Please retype the records that start with the line containing "Click The LASA" and end with the line containing "click(x=915, y=11)", including both of those lines.

**Source data:**
★ ★ ★ ★
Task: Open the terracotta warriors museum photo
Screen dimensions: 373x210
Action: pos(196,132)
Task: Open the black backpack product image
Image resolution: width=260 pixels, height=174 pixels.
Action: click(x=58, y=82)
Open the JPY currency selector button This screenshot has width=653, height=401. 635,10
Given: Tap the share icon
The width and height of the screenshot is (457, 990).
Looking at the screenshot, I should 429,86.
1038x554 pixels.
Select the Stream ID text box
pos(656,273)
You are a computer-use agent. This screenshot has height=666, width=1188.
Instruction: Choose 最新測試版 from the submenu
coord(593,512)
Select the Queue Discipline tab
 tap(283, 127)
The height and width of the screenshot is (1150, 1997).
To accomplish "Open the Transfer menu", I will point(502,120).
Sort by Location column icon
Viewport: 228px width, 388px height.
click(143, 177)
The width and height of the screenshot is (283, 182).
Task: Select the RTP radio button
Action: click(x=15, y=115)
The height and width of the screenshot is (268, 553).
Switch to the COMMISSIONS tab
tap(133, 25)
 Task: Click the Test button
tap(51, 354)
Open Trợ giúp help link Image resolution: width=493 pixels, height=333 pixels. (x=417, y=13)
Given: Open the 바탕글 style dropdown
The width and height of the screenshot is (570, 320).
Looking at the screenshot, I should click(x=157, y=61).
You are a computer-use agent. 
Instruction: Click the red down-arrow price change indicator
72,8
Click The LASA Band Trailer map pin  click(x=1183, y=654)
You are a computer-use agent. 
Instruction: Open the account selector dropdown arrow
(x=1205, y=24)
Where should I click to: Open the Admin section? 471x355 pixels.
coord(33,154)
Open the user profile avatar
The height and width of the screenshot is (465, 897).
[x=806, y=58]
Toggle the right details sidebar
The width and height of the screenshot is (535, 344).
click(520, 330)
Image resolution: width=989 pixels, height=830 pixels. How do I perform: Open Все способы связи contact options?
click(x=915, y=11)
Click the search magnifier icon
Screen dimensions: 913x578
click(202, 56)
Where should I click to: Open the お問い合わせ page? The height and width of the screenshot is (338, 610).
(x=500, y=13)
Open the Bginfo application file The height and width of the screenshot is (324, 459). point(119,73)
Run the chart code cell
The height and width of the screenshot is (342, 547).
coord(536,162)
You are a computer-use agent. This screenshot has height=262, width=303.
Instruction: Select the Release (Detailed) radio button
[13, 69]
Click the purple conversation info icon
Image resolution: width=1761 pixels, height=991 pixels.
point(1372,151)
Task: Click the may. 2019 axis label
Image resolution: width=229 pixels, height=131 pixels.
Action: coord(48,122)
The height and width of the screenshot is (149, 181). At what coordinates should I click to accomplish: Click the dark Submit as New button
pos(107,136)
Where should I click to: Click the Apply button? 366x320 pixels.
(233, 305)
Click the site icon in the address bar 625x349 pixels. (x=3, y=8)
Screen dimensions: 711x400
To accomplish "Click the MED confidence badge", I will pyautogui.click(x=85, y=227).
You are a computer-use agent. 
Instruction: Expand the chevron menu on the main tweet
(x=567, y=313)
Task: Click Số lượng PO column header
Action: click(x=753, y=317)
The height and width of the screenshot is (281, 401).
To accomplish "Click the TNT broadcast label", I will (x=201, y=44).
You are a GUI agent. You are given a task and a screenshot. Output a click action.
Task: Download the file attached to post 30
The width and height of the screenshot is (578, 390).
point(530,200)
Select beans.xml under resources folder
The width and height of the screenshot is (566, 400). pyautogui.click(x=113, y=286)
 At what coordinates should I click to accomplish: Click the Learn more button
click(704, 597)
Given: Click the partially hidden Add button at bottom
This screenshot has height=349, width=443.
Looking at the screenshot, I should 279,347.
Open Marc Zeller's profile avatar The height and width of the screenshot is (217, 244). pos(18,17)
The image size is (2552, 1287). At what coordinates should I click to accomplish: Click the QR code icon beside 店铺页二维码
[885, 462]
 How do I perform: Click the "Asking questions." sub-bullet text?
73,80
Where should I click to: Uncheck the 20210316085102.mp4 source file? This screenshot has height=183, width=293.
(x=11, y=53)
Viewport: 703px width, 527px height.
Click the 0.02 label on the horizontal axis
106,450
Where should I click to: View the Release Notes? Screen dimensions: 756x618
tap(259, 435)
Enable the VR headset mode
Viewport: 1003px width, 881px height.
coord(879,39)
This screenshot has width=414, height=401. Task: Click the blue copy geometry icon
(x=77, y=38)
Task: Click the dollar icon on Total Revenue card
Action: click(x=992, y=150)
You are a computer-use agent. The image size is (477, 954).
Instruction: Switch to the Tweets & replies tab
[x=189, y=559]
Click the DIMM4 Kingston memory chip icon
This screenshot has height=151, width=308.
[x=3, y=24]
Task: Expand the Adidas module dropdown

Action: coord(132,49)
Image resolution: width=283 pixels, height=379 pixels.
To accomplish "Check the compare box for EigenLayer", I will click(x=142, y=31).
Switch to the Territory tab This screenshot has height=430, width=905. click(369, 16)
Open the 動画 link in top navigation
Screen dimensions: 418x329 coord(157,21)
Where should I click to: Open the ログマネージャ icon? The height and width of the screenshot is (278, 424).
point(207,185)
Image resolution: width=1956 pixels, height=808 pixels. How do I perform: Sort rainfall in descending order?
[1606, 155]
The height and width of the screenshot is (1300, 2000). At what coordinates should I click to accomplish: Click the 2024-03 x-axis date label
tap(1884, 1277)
★ ★ ★ ★
**Exercise output:**
Click The LASA Band Trailer map pin  click(x=1183, y=654)
You are a computer-use agent. 
Instruction: Open the account selector dropdown arrow
(x=1205, y=24)
Where should I click to: Open the Admin section? 471x355 pixels.
coord(33,154)
Open the user profile avatar
The height and width of the screenshot is (465, 897).
[x=806, y=58]
Toggle the right details sidebar
The width and height of the screenshot is (535, 344).
click(520, 330)
Image resolution: width=989 pixels, height=830 pixels. How do I perform: Open Все способы связи contact options?
click(x=915, y=11)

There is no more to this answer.